のど元過ぎれば 「熱さ」忘れぬ一年に 編集局長・五嶋清

北京五輪に政府代表団を派遣しない方針を説明する岸田文雄首相=令和3年12月24日午後、首相官邸(矢島康弘撮影)
北京五輪に政府代表団を派遣しない方針を説明する岸田文雄首相=令和3年12月24日午後、首相官邸(矢島康弘撮影)

「のど元過ぎれば熱さを忘れる」という言葉をインターネットで検索すると、新型コロナウイルス関連の多くのサイトがヒットする。日本に新型コロナが上陸した令和2年1月までは、寺田寅彦の「天災は忘れた頃にやってくる」という警句にもあるように、忘れてはならないのに忘れてしまうものの代表格は地震や大雨などの天災だった。

ウイルス蔓延(まんえん)が天災なのか人災なのかという議論は横に置くとして、これらの成句は、防御不能にもみえる大きな災いに対して過去の教訓に基づいて事前に対処を考えておくことの大切さを語っている。感染者数増加の第1波が令和2年春に来て以来、昨年秋の第5波に至るまで、人々は感染者や死者、重症者が増減するたびに一喜一憂してきた。新型のオミクロン株は感染力が強いわりには毒性は弱いとも言われているが、全貌が解明されたわけではない。新型株の日本上陸を機に第6波が来て、また日本人は「熱さ」を思い出すことになるのかもしれない。

一方、今年前半の大きなイベントとして北京で2~3月に開催される冬季五輪・パラリンピックがある。日本政府は昨年12月24日に北京五輪への政府代表団派遣の見送りを表明した。事実上の「外交的ボイコット」だが、「事実上の」はまずい。新疆(しんきょう)ウイグル自治区での人権弾圧への抗議の姿勢を示したいのなら、「事実上」でなく「表面上」も外交的ボイコットの意思を鮮明にすべきだ。

昨年の東京五輪・パラリンピック開催前には新型コロナの影響があったことに加えて、日本の大会組織委員会幹部の女性蔑視発言が問題視され、再延期論だけでなく中止論まで盛り上がった時期があった。米国やリトアニアはウイグルでの弾圧を「ジェノサイド(民族大量虐殺)」と認定した。カナダやオランダの議会でもウイグルにおけるジェノサイドを非難する決議が可決されている。ウイグルで起きていることは、日本での女性蔑視発言問題の比ではない。中止論どころか外交的ボイコットにさえ及び腰だった日本政府の態度には首をかしげざるをえない。

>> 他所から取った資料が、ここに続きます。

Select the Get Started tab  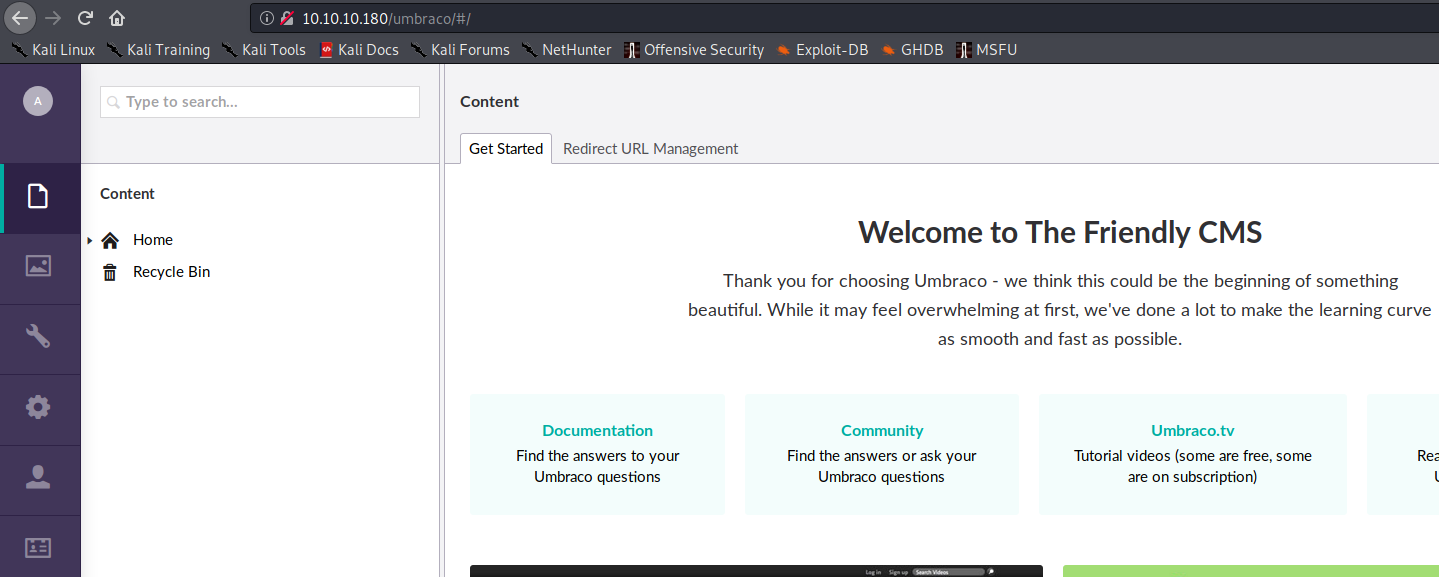tap(505, 148)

「のど元過ぎれば…」は天災やコロナだけの話ではない。国際関係や安全保障問題では、日本人はのど元をまだ過ぎていないのに「熱さ」を忘れようとしている。たとえば、中国はほかにも看過できない行動をとっている。「パトロール」と称して中国とロシアの軍艦が日本列島を一周したことは記憶に新しい。領空侵犯の恐れがある中国機に対する自衛隊機の緊急発進(スクランブル)回数は令和2年度に458回を数えた。友好国のすることではない。中国との密接な経済関係の維持に配慮して忘れたふりをしているだけなのかもしれないが、度を超えている。

「熱さ」を忘れるといえば、北朝鮮の問題もそうである。2009年に日本の東北地方上空を通過する長距離弾道ミサイル発射実験を行った時の衝撃はすさまじかった。頭の上にミサイルが落ちてくるかもしれないのだから当然だ。今も北朝鮮は核ミサイル開発を続けている。みんな忘れてしまったのだろうか。

こんなに忘れっぽくては、あるいは忘れたふりをしているようでは、北方領土も竹島も永遠に戻ってこない。北朝鮮による拉致被害者もそうだ。日本にはコロナ以外にも忘れてはならない「熱さ」がある。それを忘れない一年にしたい。